Given text:
2.3.1.2 GoogLeNet with recurrence plot data

GoogLeNet is a type of CNN based on an inception architecture and takes images as input (Szegedy et al. 2015). It consists of several inception modules and has two advantages: 1) A 1 × 1 convolution is used to reduce dimensionality, and it extracts rich features and reduces computational complexity. 2) Convolution and aggregation are performed at multiple scales simultaneously, gathering multi-scale information and enriched features. Considering recurrence plot data from the time series Sentinel-2 dataset is not as complex as natural images, the GoogLeNet used here contains only a part of the blocks of the original architecture with some adjusted parameters (Figure 5). Ten time series Sentinel-2 bands for each pixel were transformed into recurrence plots using the method in Section 2.2.3 as input for this model.

Figure 5. Structure of GoogLeNet with recurrence plot data input (a), inception module used in GoogLeNet (b).

2.3.1.3 CGNet with one-dimensional time series and recurrence plot data

It is common to combine multi-source time series data for classification, regression, and forecasting tasks by using a model of multiple branches (Ienco et al. 2019; Interdonato et al. 2019). We designed a two-branch network (named CGNet) to integrate different data organizations (1DTS and recurrence plot). CGNet fully reuses the feature extractors of Conv1D and GoogLeNet, concatenates the features generated by these two networks, and adds a fully connected layer to process the high-dimensional features after concatenation. The parameters of Conv1D and GoogLeNet models were completely frozen during training, and only the parameters of the fully connected layer in the CGNet were updated.

2.3.2. Evaluation of model performances

F1 scores were used to explore the performance of deep learning classification methods. We further inspected the separability through t-SNE method and the distance of features vectors. We also examined the impacts of spectral and temporal features on classification.

2.3.2.1 F1 score

F1 scores were used to measure overall and each vegetation classification accuracies from different models. It is the harmonic mean of the producer’s and user’s accuracies. For each vegetation type, F1 is calculated by Equation (2)(2) $\mathrm{F}{1}_i=\frac{1}{\frac{1}{2}\left(\frac{1}{{\mathit{A}}_{\mathrm{producer}}}+\frac{1}{{\mathit{A}}_{\mathrm{use}r}}\right)}=\frac{2{\mathit{A}}_{\mathrm{producer}}\ast A_{\mathrm{user}}}{A_{\mathit{producer}}+A_{\mathrm{user}}}$(2) .

(2) $\mathrm{F}{1}_i=\frac{1}{\frac{1}{2}\left(\frac{1}{{\mathit{A}}_{\mathrm{producer}}}+\frac{1}{{\mathit{A}}_{\mathrm{use}r}}\right)}=\frac{2{\mathit{A}}_{\mathrm{producer}}\ast A_{\mathrm{user}}}{A_{\mathit{producer}}+A_{\mathrm{user}}}$(2)

where $\mathrm{F}{1}_i$ represents F1 score of vegetation type i, $A_{\mathit{producer}}$ and $A_{\mathit{user}}$ represent the producer’s and user’s accuracies of vegetation type i. The overall performance (F1) of a model was calculated by averaging all $\mathrm{F}{1}_i$. It means that all vegetation classes have the same weight on the models’ overall accuracy, and any poor recognition of a vegetation class will affect the overall performance of the classification model.

Supplied information:
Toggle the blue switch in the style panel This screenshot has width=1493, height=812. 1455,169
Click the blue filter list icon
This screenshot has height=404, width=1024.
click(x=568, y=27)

Set of tasks:
1/ Repeat everything in the methods text from "GoogLeNet is a" down to "for this model.".
2/ Answer these questions using the methods text.
(a) How many time series Sentinel-2 bands for each pixel were transformed into recurrence plots?
(b) Which parameters of CGNet were updated during training?
(c) How was the overall F1 of a model calculated?
3/ Decide whether each statement agrees with the methods text, and answer yes or no, quoting the words that settle it.
(a) GoogLeNet uses a 1 × 1 convolution to reduce dimensionality.
(b) The GoogLeNet used here keeps all the blocks of the original architecture.
(c) Some vegetation classes carry more weight than others in a model's overall F1.

Answers for this exercise:
1/
GoogLeNet is a type of CNN based on an inception architecture and takes images as input (Szegedy et al. 2015). It consists of several inception modules and has two advantages: 1) A 1 × 1 convolution is used to reduce dimensionality, and it extracts rich features and reduces computational complexity. 2) Convolution and aggregation are performed at multiple scales simultaneously, gathering multi-scale information and enriched features. Considering recurrence plot data from the time series Sentinel-2 dataset is not as complex as natural images, the GoogLeNet used here contains only a part of the blocks of the original architecture with some adjusted parameters (Figure 5). Ten time series Sentinel-2 bands for each pixel were transformed into recurrence plots using the method in Section 2.2.3 as input for this model.

2/
(a) Ten.
(b) Only the parameters of the fully connected layer.
(c) By averaging all the F1 scores of the individual vegetation types.

3/
(a) Yes: "A 1 × 1 convolution is used to reduce dimensionality"
(b) No: "contains only a part of the blocks of the original architecture"
(c) No: "all vegetation classes have the same weight on the models’ overall accuracy"